THE PROBLEM.
Working from the records below, repeat exactly the lines starting at the line that contains "Service Desk (97, 2224)" and ending at the line that contains "Affiliate Disclosure (79, 1364)", inclusive.

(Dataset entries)
»»

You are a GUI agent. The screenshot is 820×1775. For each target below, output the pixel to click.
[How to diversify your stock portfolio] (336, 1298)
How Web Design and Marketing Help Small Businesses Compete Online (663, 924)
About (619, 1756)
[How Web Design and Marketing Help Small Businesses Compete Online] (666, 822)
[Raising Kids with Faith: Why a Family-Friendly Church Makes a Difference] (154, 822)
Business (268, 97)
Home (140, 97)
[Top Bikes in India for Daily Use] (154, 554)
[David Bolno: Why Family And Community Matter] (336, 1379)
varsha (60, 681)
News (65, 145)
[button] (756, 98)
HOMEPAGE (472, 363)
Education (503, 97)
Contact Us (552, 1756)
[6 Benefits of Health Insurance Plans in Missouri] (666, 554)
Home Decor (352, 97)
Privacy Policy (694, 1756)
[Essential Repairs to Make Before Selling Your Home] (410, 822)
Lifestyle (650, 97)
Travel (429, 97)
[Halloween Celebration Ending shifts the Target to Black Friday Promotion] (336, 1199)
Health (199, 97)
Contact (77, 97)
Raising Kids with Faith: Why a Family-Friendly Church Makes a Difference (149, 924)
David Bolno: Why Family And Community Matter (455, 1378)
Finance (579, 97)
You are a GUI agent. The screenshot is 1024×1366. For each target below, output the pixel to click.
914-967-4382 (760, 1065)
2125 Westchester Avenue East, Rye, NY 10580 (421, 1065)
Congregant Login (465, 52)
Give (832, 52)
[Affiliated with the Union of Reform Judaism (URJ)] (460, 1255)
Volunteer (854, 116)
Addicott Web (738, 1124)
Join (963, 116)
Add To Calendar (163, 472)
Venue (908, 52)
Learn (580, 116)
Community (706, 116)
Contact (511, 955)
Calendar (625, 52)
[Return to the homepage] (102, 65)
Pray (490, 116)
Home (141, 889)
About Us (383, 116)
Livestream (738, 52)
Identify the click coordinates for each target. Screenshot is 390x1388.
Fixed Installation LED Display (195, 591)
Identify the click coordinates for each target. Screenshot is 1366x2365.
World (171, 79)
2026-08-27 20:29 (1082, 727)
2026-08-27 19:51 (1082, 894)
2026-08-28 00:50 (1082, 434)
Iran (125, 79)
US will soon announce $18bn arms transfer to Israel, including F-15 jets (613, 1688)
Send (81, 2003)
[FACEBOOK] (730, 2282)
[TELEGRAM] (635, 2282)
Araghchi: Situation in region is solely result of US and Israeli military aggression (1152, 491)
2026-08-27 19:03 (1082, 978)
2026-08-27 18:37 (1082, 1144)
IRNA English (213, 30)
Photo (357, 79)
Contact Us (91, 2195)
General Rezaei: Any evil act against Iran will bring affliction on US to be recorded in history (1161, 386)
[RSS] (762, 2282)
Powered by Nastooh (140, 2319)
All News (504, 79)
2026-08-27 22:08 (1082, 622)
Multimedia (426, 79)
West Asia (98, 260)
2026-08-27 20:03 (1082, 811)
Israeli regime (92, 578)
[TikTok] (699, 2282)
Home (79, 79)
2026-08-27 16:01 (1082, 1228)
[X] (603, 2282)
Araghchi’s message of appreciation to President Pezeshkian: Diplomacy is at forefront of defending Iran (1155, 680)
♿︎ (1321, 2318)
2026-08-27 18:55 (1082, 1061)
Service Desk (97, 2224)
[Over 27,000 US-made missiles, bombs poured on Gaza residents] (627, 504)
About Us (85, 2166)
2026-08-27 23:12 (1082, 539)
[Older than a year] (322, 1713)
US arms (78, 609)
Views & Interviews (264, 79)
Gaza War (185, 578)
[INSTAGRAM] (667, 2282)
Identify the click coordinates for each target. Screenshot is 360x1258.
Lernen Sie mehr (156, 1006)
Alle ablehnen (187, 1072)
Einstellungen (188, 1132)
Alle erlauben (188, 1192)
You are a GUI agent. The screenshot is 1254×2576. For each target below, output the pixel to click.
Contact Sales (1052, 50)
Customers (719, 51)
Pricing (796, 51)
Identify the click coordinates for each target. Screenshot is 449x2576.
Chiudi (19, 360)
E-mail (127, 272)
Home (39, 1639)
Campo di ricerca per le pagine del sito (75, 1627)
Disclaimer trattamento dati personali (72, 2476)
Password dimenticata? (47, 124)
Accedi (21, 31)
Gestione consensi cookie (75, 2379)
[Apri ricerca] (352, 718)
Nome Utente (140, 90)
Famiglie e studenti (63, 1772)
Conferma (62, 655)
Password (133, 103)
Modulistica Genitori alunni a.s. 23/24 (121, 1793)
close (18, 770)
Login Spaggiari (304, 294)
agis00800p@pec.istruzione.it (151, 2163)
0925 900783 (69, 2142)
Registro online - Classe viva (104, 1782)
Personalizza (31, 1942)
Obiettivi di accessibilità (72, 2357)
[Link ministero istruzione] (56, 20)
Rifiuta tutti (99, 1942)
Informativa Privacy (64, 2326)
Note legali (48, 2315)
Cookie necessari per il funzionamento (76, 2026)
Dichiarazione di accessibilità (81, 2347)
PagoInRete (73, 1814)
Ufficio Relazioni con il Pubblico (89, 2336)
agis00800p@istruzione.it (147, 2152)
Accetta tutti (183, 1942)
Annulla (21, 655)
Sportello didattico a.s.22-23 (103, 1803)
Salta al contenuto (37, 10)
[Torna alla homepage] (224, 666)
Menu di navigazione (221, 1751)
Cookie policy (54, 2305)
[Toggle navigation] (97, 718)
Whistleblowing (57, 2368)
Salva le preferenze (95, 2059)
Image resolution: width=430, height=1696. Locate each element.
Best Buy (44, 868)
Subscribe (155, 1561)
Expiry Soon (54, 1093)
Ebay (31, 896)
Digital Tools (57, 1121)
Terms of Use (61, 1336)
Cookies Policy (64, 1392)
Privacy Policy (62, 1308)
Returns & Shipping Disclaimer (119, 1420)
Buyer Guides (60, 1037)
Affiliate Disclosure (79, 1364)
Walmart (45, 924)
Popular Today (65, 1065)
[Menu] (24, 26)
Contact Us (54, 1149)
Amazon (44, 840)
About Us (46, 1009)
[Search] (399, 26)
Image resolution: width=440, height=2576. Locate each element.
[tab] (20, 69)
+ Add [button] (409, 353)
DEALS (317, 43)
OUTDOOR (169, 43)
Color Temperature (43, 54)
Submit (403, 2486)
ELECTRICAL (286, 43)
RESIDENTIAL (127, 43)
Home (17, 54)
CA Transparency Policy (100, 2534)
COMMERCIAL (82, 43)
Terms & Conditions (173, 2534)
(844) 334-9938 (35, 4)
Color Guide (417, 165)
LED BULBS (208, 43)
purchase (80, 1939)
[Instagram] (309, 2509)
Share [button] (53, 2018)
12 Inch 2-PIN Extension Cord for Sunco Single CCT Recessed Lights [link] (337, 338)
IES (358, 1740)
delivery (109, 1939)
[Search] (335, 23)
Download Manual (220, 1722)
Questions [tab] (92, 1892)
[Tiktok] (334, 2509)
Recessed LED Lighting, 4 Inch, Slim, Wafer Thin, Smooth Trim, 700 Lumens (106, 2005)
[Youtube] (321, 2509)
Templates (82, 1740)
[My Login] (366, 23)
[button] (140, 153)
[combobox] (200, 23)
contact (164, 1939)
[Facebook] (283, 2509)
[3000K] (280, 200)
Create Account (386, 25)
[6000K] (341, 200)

««

ANSWER FOR THIS EXERCISE.
Service Desk (97, 2224)
[Over 27,000 US-made missiles, bombs poured on Gaza residents] (627, 504)
About Us (85, 2166)
2026-08-27 23:12 (1082, 539)
[Older than a year] (322, 1713)
US arms (78, 609)
Views & Interviews (264, 79)
Gaza War (185, 578)
[INSTAGRAM] (667, 2282)
Identify the click coordinates for each target. Screenshot is 360x1258.
Lernen Sie mehr (156, 1006)
Alle ablehnen (187, 1072)
Einstellungen (188, 1132)
Alle erlauben (188, 1192)
You are a GUI agent. The screenshot is 1254×2576. For each target below, output the pixel to click.
Contact Sales (1052, 50)
Customers (719, 51)
Pricing (796, 51)
Identify the click coordinates for each target. Screenshot is 449x2576.
Chiudi (19, 360)
E-mail (127, 272)
Home (39, 1639)
Campo di ricerca per le pagine del sito (75, 1627)
Disclaimer trattamento dati personali (72, 2476)
Password dimenticata? (47, 124)
Accedi (21, 31)
Gestione consensi cookie (75, 2379)
[Apri ricerca] (352, 718)
Nome Utente (140, 90)
Famiglie e studenti (63, 1772)
Conferma (62, 655)
Password (133, 103)
Modulistica Genitori alunni a.s. 23/24 (121, 1793)
close (18, 770)
Login Spaggiari (304, 294)
agis00800p@pec.istruzione.it (151, 2163)
0925 900783 (69, 2142)
Registro online - Classe viva (104, 1782)
Personalizza (31, 1942)
Obiettivi di accessibilità (72, 2357)
[Link ministero istruzione] (56, 20)
Rifiuta tutti (99, 1942)
Informativa Privacy (64, 2326)
Note legali (48, 2315)
Cookie necessari per il funzionamento (76, 2026)
Dichiarazione di accessibilità (81, 2347)
PagoInRete (73, 1814)
Ufficio Relazioni con il Pubblico (89, 2336)
agis00800p@istruzione.it (147, 2152)
Accetta tutti (183, 1942)
Annulla (21, 655)
Sportello didattico a.s.22-23 (103, 1803)
Salta al contenuto (37, 10)
[Torna alla homepage] (224, 666)
Menu di navigazione (221, 1751)
Cookie policy (54, 2305)
[Toggle navigation] (97, 718)
Whistleblowing (57, 2368)
Salva le preferenze (95, 2059)
Image resolution: width=430, height=1696. Locate each element.
Best Buy (44, 868)
Subscribe (155, 1561)
Expiry Soon (54, 1093)
Ebay (31, 896)
Digital Tools (57, 1121)
Terms of Use (61, 1336)
Cookies Policy (64, 1392)
Privacy Policy (62, 1308)
Returns & Shipping Disclaimer (119, 1420)
Buyer Guides (60, 1037)
Affiliate Disclosure (79, 1364)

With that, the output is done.